- [EXTRAIT DE PAGE]:
=-=-=
Rainbow Warrior 1978 – 1985
166 photos en bas de texte.
(English version page 4 and 5)
QUARANTIÈME ANNIVERSAIRE DE L’ATTENTAT DU RAINBOW WARRIOR
Le 10 juillet 1985, à 23h48 et 23h51, deux bombes trop puissantes posées par les services secrets français coulaient en moins de quatre minutes le Rainbow Warrior de Greenpeace dans le port d’Auckland. Dix personnes se trouvaient à bord de ce bateau qui menait à l’époque une campagne contre les essais de bombes nucléaires dans l’océan Pacifique. Fatal pour mon ami, le photographe Fernando Pereira, cet attentat terroriste, ourdi par le président François Mitterrand (1) et véritable déclaration de guerre contre la Nouvelle-Zélande, est rapidement devenu un incroyable fiasco politique international et une scandaleuse affaire d’État, aujourd’hui racontés dans les livres d’histoire.
En 1980, à l’âge de 23 ans, j’ai eu la chance d’embarquer sur le Rainbow Warrior comme photographe et membre d’équipage. C’était le début d’un long chemin aux côtés de Greenpeace, pour qui j’ai photographié, sur une période de 37 années, 220 reportages dans une quarantaine de pays à bord de douze bateaux. Au début de cette épopée, j’ai vécu un an sur le Rainbow Warrior lors de quatre campagnes spectaculaires et j’ai été le témoin des victoires remportées avec ce bateau.
Récemment, Greenpeace International a accepté de me retourner 35 kg de mes négatifs et diapositives qui étaient archivés dans leurs bureaux d’Amsterdam. Je viens de finir la numérisation de ce fonds unique après une longue opération de « sauvetage partiel » d’originaux argentiques déjà très abîmés par le tumulte des années. Dans ces archives, j’ai redécouvert beaucoup d’images oubliées. Elles nous entrainent au cœur de la vie quotidienne des équipages du Rainbow Warrior.
Pour saluer la mémoire de ce bateau si particulier, je propose ici un portfolio inédit en cinq parties qui court de 1980 à 2015, jalonné par de nombreuses photos d’actions directes non violentes qui soulignent la témérité et l’engagement de ces précurseurs de la défense de l’environnement.
=-=-=
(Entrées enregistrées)
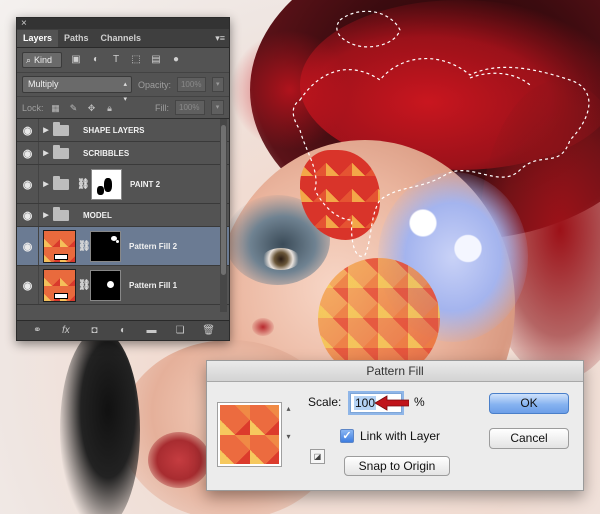  I want to click on panel-menu-icon: ▾≡, so click(220, 38).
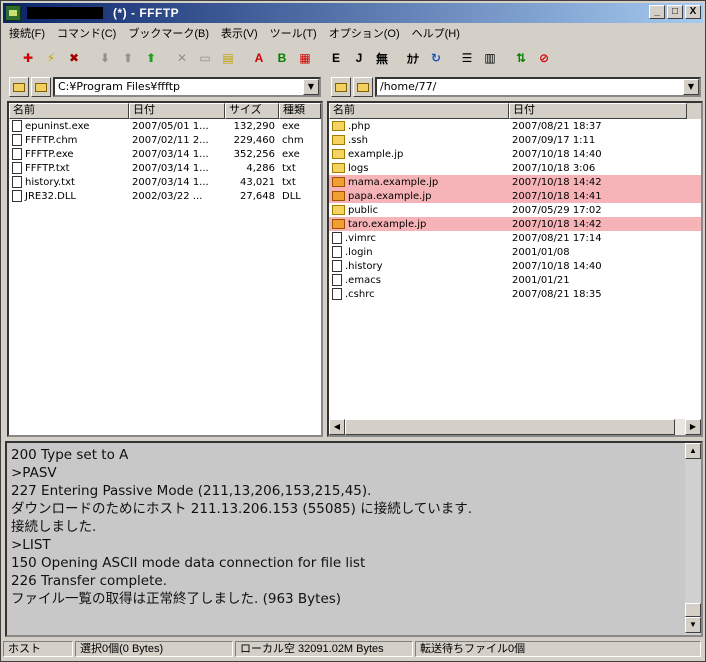 Image resolution: width=706 pixels, height=662 pixels. I want to click on kana-button: ｶﾅ, so click(413, 58).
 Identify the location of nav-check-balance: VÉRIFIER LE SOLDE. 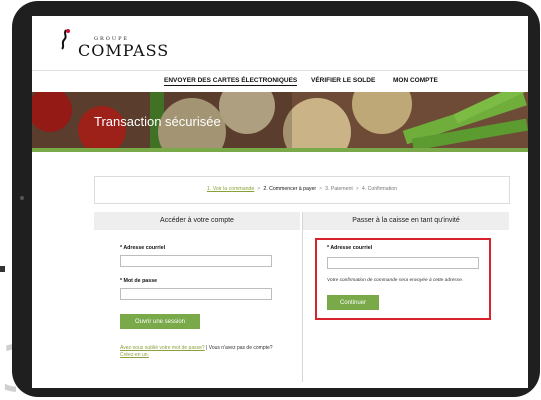
(343, 80).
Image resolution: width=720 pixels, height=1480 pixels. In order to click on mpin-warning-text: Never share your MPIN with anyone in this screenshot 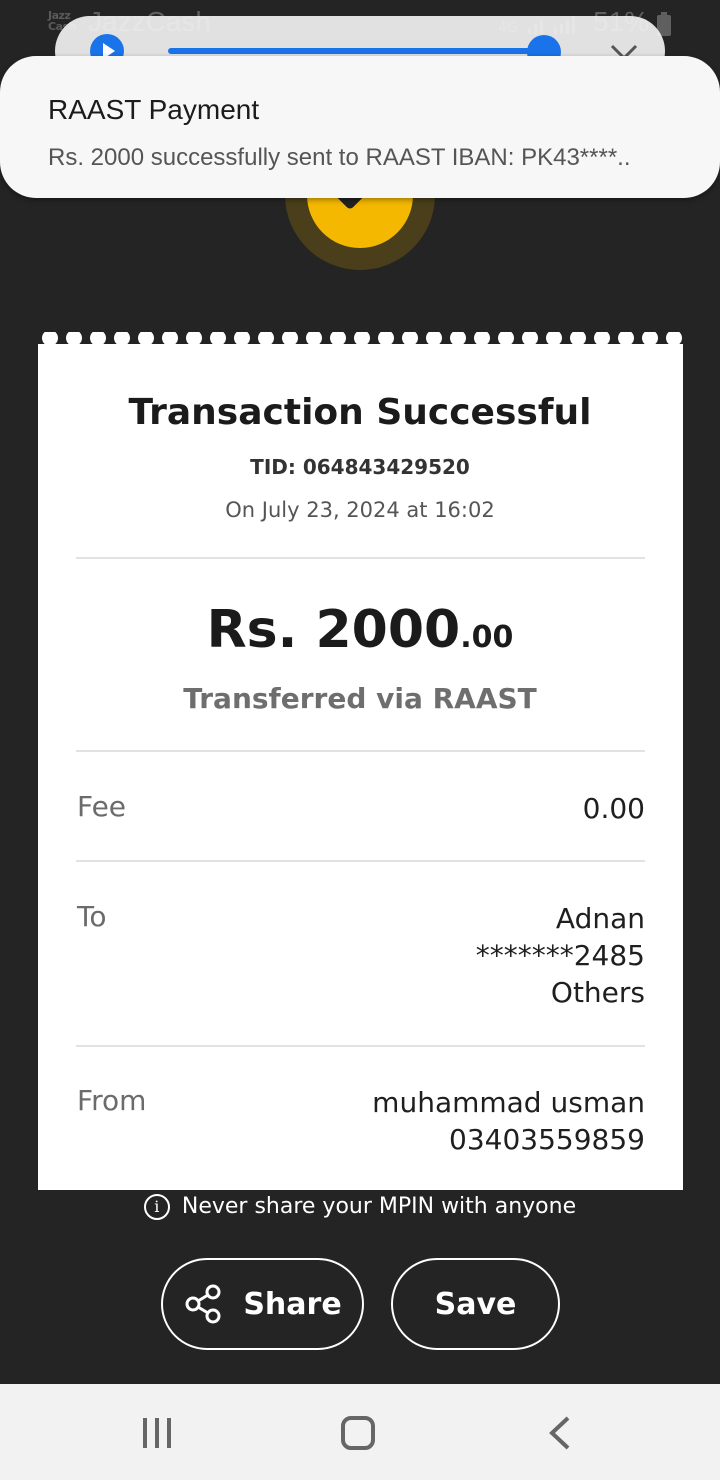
=-=-=
- [TÂCHES À RÉALISER]:
1) Relevez tous les noms de lieux géographiques cités dans le texte sur le Rainbow Warrior.
2) D'après le texte sur le Rainbow Warrior, quelle quantité de négatifs et de diapositives Greenpeace International a-t-il retournée ?
3) Recopiez mot pour mot, dans le texte sur le Rainbow Warrior, tout le passage qui va de « Pour saluer la » jusqu'à « défense de l’environnement. ».

- [RÉPONSES RÉDIGÉES]:
1) Auckland, océan Pacifique, Nouvelle-Zélande, Amsterdam

2) 35 kg de négatifs et de diapositives.

3)
Pour saluer la mémoire de ce bateau si particulier, je propose ici un portfolio inédit en cinq parties qui court de 1980 à 2015, jalonné par de nombreuses photos d’actions directes non violentes qui soulignent la témérité et l’engagement de ces précurseurs de la défense de l’environnement.